You’re deep in a sales cycle. The deal is moving. Then someone from your prospect’s procurement or security team sends over a vendor questionnaire and one line stops you cold: “Please provide your current VPAT/ACR.”
If you don’t know what that means, you’re not alone. Here’s what’s happening and what you need to do about it.
What They’re Actually Asking For
A VPAT (Voluntary Product Accessibility Template) is a standardized document that reports how accessible your product is. The filled-out version is called an ACR (Accessibility Conformance Report). When a buyer asks for your “VPAT,” they want the completed ACR — a detailed evaluation of your product against WCAG 2.2 Level AA success criteria.

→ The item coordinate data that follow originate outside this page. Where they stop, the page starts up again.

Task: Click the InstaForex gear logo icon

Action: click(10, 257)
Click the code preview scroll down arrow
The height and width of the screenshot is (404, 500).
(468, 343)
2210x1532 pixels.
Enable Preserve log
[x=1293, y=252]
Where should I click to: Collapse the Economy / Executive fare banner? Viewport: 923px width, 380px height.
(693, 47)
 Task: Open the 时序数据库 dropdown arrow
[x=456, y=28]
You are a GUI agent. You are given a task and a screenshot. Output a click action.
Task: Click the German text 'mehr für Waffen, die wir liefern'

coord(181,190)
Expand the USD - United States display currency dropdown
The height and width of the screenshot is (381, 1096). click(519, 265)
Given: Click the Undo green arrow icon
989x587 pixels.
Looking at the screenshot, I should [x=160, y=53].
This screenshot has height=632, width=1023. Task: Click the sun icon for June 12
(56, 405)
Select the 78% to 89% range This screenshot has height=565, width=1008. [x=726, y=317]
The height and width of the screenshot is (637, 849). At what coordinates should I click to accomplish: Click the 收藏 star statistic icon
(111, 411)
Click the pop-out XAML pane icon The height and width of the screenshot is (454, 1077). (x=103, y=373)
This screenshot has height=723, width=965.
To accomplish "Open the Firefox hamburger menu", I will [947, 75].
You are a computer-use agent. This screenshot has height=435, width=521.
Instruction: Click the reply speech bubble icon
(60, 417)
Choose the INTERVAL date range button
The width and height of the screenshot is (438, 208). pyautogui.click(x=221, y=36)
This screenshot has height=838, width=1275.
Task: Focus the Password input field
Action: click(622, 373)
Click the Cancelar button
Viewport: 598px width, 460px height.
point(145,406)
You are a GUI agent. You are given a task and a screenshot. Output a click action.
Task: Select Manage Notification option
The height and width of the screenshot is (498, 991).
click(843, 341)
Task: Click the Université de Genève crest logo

It covers things like keyboard navigation, screen reader compatibility, color contrast, form labeling, error handling, and more. Each criterion gets a conformance level and specific remarks about what works and what doesn’t.
Why Your Buyer Is Asking
Enterprise procurement teams include accessibility documentation in vendor evaluation for a few reasons:
- Legal risk. Companies with employees or customers with disabilities face litigation risk if their tools aren’t accessible. Your buyer is managing their own exposure.
- Internal policy. Many large organizations have adopted accessibility standards as part of their DEI or IT governance framework.
- Downstream requirements. If your buyer sells to government or regulated industries, accessibility obligations flow through to their vendor stack.
- It’s becoming table stakes. The same way SOC 2 became a default ask, accessibility documentation is following the same trajectory in enterprise sales.
What Happens If You Don’t Have One
Typically one of three things:
- Your product doesn’t advance to the next stage of evaluation.
- You get asked to produce one on a compressed timeline (expensive, stressful).
- Your competitor who does have one wins the deal.
Some vendors try to self-assess or submit a one-page statement. This occasionally works for smaller buyers, but enterprise procurement teams are increasingly specific about what they’ll accept — and a credible third-party evaluation is what they’re looking for.
What a Good ACR Looks Like
| Element | What Buyers Look For |
|---|---|
| Specific remarks | References to actual UI elements and behaviors, not generic boilerplate. |
| Testing methodology | Manual testing with screen readers and keyboard, not just automated scans. |
| Evaluator credentials | DHS Trusted Tester or IAAP-certified professionals (CPACC, WAS, CPWA). |
| Independent verification | A second reviewer signs off — separation of duties, like a financial audit. |
| Recency | Dated within the last 12–18 months and covering the current product version. |
| E&O insurance | The firm backs their work with Errors & Omissions coverage — a signal they stand behind the report. |
What to Do Next
If you’re mid-deal and don’t have an ACR, the move is to get one produced properly rather than rushing a self-assessment that won’t hold up. A managed engagement typically takes about 60 days from kickoff to delivered report. If you have a deadline, start now.